Assigned task 1
Summarize the article on the Grays Harbor hospital ransomware lawsuit in two sentences.
Assigned task 2
According to the article on the Grays Harbor hospital ransomware lawsuit, when did the ransomware attack take place?
Assigned task 3
Carry on the article on the Grays Harbor hospital ransomware lawsuit from its last sentence.
====== Provided text
Grays Harbor Community Hospital Ransomware Lawsuit May be Settled for $185,000

Airman 1st Class Brandon Koch, 28th Communications Squadron cyber systems operator, plugs a cable into a network server at Ellsworth Air Force Base, S.D., March 3, 2015. Airmen conduct walkthrough inspections of the server room daily to ensure all cables are functioning properly. (U.S. Air Force photo by Airman 1st Class Zachary Hada/Released)

Following mediation talks, there has been an agreement to a proposed settlement between Grays Harbor Community Hospital and Harbor Medical Group and the representative plaintiff in a proposed class action lawsuit connected to a June 2019 ransomware attack thatlead to the encryption of patient data.

In order to avoid the uncertainty of a trial and the costs of further litigation, the settlement was negotiated by the plaintiff and Grays Harbor. The settlement was not decided in favor of either party by the Court.
============
====== Information provided
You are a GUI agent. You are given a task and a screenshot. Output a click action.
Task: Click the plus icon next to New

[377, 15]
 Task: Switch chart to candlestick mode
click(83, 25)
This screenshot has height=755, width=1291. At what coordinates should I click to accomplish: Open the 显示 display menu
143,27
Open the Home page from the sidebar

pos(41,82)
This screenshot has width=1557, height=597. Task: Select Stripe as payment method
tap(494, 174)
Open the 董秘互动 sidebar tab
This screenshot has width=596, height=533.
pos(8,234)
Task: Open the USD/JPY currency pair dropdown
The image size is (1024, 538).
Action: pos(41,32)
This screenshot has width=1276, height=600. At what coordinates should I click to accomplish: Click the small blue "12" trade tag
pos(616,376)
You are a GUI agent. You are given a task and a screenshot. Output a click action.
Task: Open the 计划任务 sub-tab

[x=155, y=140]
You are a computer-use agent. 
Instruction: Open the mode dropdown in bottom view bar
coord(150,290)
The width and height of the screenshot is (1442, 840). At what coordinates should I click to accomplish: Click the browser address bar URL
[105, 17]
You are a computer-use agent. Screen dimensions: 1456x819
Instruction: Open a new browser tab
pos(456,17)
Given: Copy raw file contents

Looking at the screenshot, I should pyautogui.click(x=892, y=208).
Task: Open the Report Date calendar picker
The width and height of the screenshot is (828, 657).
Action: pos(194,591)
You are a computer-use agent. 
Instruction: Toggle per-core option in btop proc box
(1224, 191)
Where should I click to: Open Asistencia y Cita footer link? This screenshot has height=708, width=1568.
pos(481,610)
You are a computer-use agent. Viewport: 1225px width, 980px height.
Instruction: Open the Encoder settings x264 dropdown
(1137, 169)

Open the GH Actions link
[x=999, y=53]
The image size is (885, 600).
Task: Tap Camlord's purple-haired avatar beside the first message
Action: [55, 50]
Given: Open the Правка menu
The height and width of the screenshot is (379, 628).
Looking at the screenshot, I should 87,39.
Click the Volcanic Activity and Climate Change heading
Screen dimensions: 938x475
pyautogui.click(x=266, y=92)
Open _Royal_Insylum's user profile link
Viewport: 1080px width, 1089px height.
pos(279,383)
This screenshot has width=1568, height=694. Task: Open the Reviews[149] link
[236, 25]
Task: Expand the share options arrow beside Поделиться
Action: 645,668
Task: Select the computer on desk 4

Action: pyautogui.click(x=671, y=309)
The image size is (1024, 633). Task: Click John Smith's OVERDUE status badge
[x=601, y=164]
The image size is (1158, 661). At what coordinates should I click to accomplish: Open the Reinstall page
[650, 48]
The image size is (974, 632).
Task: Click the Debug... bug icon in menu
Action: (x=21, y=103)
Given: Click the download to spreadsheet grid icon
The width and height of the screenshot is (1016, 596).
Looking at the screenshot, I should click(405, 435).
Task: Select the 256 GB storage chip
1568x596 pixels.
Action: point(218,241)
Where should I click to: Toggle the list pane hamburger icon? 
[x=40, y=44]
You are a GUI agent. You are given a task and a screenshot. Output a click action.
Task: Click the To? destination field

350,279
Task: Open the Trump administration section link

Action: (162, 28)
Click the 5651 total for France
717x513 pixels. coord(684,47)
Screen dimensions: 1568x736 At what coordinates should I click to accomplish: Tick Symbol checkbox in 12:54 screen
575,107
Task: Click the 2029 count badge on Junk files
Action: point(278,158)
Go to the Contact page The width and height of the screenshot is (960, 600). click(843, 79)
============
Task response 1
After mediation talks, Grays Harbor Community Hospital and Harbor Medical Group agreed to a proposed settlement with the representative plaintiff in a proposed class action lawsuit over a June 2019 ransomware attack that encrypted patient data. The plaintiff and Grays Harbor negotiated the settlement to avoid the uncertainty of a trial and the costs of further litigation, and the Court did not decide in favor of either party.

Task response 2
June 2019

Task response 3
The ransomware attack that resulted in the legal action was discovered during June 2019. The Washington healthcare supplier disabled its systems to contain the virus that had stopped servers from being accessed, but not in time to stop its computer systems from being encrypted. Grays Harbor had backed up its data in preparation for such an attack, but the backup files were also encrypted in the attack. The attack took its electronic health record system offline for almost two months.

A ransom demand of $1 million was issued by the hackers for the keys to decrypt the data. Gray’s Harbor had an insurance policy that supplied cover of up to $1 million, although it is unclear whether that insurance policy paid out and if the ransom was paid. Regardless, it was not possible to retrieve all data encrypted in the attack and some patients’ protected health information was not retrieved.

The lawsuit alleged that breaches took place in relation to the Washington State Consumer Privacy Act, the Washington State Uniform Healthcare Information Act, the Washington State Consumer Privacy Act, the state Constitution’s Right to Privacy, that Grays Harbor Community Hospital and Harbor Medical Group were negligent for failing to protect the privacy of patients, breach of express contract, breach of implied contract, and an intrusion upon seclusion/ invasion of privacy.

There was no admission of liability in the settlement with Grays Harbor Community Hospital and Harbor Medical Group. All claims stated in the lawsuit have been dismissed.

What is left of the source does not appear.